Une nouvelle cible pour la CGEA, la CFTA

Un an plus tard, en 1989, la CGEA renforce son pôle transport par l’acquisition de la Société générale de chemins de fer et transports automobiles (CFTA), née en 1966 du rapprochement de la société du même nom et de la Compagnie de chemins de fer secondaires et de transports automobiles (CFSTA).


La CFTA est la descendante directe de la Société générale des chemins de fer économiques (SE), créée à l’initiative de sept établissements de crédit français un mois après la promulgation de la loi du 11 juin 1880 relative aux chemins de fer d’intérêt local et aux tramways.


À la veille de la Première Guerre mondiale, la SE est la plus influente des compagnies de chemins de fer secondaires avec plus de 2 672 km de lignes, soit un huitième du réseau français d’intérêt local, pour la plupart bénéficiaires. On peut affirmer, sans trop se tromper, que les trains de la SE jouent alors dans les campagnes un rôle identique à celui tenu dans les villes par les tramways de la Compagnie générale française de tramways. Parallèlement, en raison de sa notoriété, elle s’est vu confier l’exploitation, sous un régime d’affermage, de lignes secondaires d’intérêt général construites par les grandes compagnies : Noyelles à Saint-Valéry en 1887 (Nord), le Réseau Breton dont la première ligne, de Carhaix à Morlaix, est ouverte en 1886 (Ouest), et la ligne d’Orange à Buis-les-Baronnies en 1907 (PLM).


Au lendemain du conflit, la SE, une fois la reconstruction de quelque 500 km de lignes achevée, reprend son expansion. Les premiers transferts sur route interviennent à la fin des années


1920. Bien que partie prenante dans la création des filiales automobiles des grands réseaux, la SE freine le mouvement qui promeut l’automotrice pour concurrencer la route et son réseau exploité atteint 3 747 km en 1936.

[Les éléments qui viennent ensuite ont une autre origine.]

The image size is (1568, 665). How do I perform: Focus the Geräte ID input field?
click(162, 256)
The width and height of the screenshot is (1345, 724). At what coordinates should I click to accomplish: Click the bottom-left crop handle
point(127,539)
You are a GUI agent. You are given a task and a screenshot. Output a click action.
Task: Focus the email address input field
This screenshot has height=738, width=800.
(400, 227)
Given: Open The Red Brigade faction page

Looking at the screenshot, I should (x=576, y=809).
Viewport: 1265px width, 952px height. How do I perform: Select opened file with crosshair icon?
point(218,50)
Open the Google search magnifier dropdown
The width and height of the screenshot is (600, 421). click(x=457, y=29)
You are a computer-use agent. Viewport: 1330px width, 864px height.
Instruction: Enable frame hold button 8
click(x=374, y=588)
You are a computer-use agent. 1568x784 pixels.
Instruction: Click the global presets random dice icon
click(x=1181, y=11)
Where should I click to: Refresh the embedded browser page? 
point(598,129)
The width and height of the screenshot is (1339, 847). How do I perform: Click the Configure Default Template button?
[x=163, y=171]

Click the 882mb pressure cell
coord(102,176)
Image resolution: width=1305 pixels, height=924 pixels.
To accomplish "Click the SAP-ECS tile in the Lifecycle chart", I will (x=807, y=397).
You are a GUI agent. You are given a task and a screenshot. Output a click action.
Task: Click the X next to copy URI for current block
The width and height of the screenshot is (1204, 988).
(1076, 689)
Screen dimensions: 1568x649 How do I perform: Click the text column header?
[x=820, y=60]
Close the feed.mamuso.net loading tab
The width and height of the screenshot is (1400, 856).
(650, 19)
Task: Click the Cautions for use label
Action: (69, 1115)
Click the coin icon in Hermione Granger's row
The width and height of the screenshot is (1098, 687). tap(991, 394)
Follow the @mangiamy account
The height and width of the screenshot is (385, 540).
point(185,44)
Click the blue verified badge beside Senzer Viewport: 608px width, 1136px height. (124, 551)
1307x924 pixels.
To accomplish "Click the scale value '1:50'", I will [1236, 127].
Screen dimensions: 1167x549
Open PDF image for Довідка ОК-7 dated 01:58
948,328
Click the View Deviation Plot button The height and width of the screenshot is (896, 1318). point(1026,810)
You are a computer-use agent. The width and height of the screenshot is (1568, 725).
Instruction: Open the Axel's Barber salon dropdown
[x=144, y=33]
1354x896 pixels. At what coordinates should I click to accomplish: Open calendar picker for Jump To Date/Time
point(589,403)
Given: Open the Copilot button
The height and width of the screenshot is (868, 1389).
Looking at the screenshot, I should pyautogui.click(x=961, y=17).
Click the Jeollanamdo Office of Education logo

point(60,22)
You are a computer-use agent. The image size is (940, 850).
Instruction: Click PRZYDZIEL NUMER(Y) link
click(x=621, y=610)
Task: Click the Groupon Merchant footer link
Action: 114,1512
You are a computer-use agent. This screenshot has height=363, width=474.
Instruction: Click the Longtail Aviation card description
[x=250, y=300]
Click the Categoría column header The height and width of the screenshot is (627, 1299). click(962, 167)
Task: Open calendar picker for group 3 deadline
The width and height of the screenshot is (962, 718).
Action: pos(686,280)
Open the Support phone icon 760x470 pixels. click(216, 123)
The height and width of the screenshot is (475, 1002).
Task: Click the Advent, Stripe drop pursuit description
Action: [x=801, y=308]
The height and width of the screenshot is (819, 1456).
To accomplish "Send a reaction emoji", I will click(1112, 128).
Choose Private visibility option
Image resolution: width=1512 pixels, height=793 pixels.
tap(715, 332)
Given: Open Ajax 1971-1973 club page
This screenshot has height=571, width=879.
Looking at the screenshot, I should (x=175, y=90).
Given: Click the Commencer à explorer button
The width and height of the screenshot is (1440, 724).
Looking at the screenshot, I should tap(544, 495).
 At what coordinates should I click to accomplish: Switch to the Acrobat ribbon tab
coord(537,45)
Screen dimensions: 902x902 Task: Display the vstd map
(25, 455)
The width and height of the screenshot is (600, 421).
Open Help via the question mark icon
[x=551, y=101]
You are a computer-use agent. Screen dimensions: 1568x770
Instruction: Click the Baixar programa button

Interrompus par les événements

– durant la Deuxième Guerre mondiale, le trafic de certains services de la SE double et quelques-uns, supprimés avant 1939, sont rétablis – les transferts du rail vers la route reprennent au lendemain de la Libération. La SE ne peut se dérober plus longtemps et développe fortement ses exploitations routières entre 1945 et 1960, notamment en région parisienne, dans la Somme et dans le Centre (4). Jouant de plus en plus le rôle de groupeur ferroviaire, elle obtient une licence nationale de commissionnaire de transport, ce qui l’incite à changer de raison sociale : en 1963, la SE devient la Société générale de chemins de fer et de transports automobiles (CFTA).


La SE puis la CFTA ont été amenées à plusieurs reprises à croiser le chemin de la Compagnie de chemins de fer secondaires et de transports automobiles (CFSTA). Née en 1960, celle-ci était l’héritière tout à la fois de la Compagnie des chemins de fer secondaires (CFS) et des Chemins de fer secondaires du Nord-Est (CFSNE). La CFS avait elle-même pour aïeule la Société des chemins de fer de la banlieue de Reims et extensions (CBR) qui, créée en 1894, avait été contrainte de changer de raison sociale en 1927 après que le conseil général de la Marne eut jugé utile de lui retirer le bénéfice des concessions attachées au département qui l’avait vu naître (5). Les CFSNE, quant à eux, résultaient du rapprochement : en 1922, du Chemin de fer de Guise à Saint-Quentin, créé en 1869, et des Chemins de fer départementaux de l’Aisne (CFD), sa filiale fondée en 1905 ; en 1956, des Chemins de fer d’intérêt local du Nord de la France (CFILNF), dont les origines remontaient à 1900.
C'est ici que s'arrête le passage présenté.